Just wanted to share few info on this..
so, the story so far short..."finally we believe it is caused due to AV mc'fee AV" almost it is nailed to that (no prize for guessing here!!), but there are other things here to note.
what does also happen is due to this load from client and due to combination of cocktail issues of blockalignment and MPIO traffic getting routed on wrong paths, we also found due to wrong paths set the VTIC adapter gets out of resources during this time and latency goes crazy!!
so, things to check
-check your priv set diag;stats show lun , get the histo: 0-7 and find out how bad is alignment.
-check lun stats -o -i 1 /lunpath , get the partner load (use zero counter before if u need)..ha also check QFULLs!! if u have one fix it.
-ask vm guys to get the path set from vmside.
-check statiit for those times...dont be surprised if u see B2B or any big B in cp type (i dont want to genralize this, but a good pointer to check cp's and if not all sysstat -x 1 columns).

****************

- What you should do: Pick up the forum post on troubleshooting storage latency and write what comes after its last line. The data that comes next is not needed.

- Material provided:
****************

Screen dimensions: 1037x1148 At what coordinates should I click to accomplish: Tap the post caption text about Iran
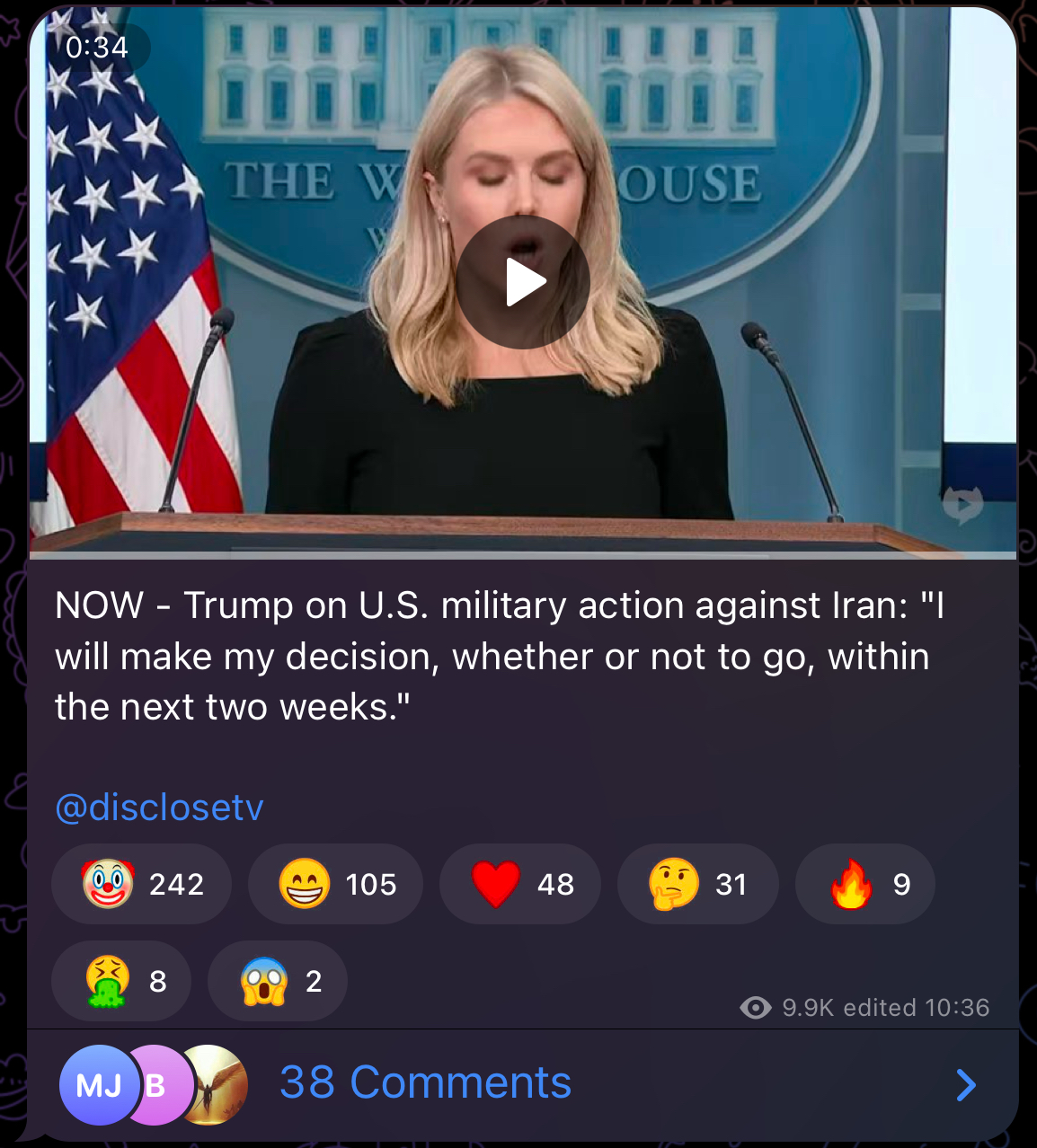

****************

- Answer below:
as of now there are some good indicators we might get some relief after fixing blockalignment and MPIO path fix!!
moral of story!! VMWARE or any virutal env, make sure you have the basics done right..else its a pain in .....
I thought i will update some useful info on this episode..
- We were finally able to move the AV load and there was a dramatic shift in latency from 100+ms to just 5-10ms..wow that is good.
- The other analysis is after the HUK for ESX was installed, the partner ops was fixed the vtic resources issue was fixed.
- alignment is yet to be fixed..but it is far better now..mostly things getting under control.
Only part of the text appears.